Deaths from prescription narcotic painkillers soared as the opioid based drugs became more popular and powerful, a new federal study found.
Four out of five people who used a prescription narcotic painkiller in 2011 to 2012 took pills equal to or stronger than morphine, according to statistics made public Wednesday by the Centers for Disease Control National Center for Health Statistics. The percentage of people who took painkillers stronger than morphine, which include such drugs as Fentanyl, hydromorphone, methadone and oxycodone, grew from 17% in 1999 to 37% in 2012, the study found.

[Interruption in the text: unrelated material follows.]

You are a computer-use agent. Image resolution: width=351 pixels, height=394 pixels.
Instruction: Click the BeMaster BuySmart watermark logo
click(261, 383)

Use of narcotic painkillers, such as Vicodin and OxyContin, has also grown. In 1999, 5% of adults 20 and older reported using a narcotic painkiller. Four years later, that number grew to 7%, where it has remained, Sales of the drugs quadrupled between 1999 and 2010, the report said.
The CDC has called prescription painkiller abuse an epidemic. In 2012, 16,007 people died from overdoses involving opioid painkillers, triple the number who died in 1999, a 5% decrease from 2011 when 16,917 people died, the CDC reported last year.
In September, Attorney General Eric Holder expanded a prescription drug return program that allows hospitals and pharmacies to accept excess drugs, including narcotic painkillers. Last year, the government also placed new restrictions on medicines that contain the highly addictive painkiller hydrocodone, such as Vicodin and Lortab, which limited patients to a 90-day supply per prescription.
Popularity of painkillers is not a good thing for the public. People who had legit pain were feeling much better and were able to manage their lives in ways they were never able to. But at the same time, it opened the door to a very dangerous addictive movement.
Opiates work on brain chemicals to alleviate pain but if there is no pain present or you take more than is necessary to mask the pain, the body is overcome with euphoria. For some that feeling takes away many other issues they are dealing with, such as depression, anxiety or lack of energy. Many users like the way the medication makes them feel and before many realize it, they are developing an addiction for the medication that far outweighs their need for their actual ailments.
It is not as if the American public has more pain than it used to. I believe many factors played into the perfect storm scenario of the over-prescribing of prescription painkillers. The drugs are worth a fortune on the black market and greed plays a roll. The amount of these medications and different pharmaceutical companies producing these pills keeps increasing and the competition is fierce. Many good doctors are being taken advantage of by patients that want these expensive pills to either abuse or resell. Hydrocodone known most famously by the name brand Vicodin is the most prescribed medication in the country. The damage continues taking countless numbers of lives and families with them. We have become a painkiller nation and it is destroying lives around the country. If you or someone you know has a pill problem, please seek professional medical attention before it's too late.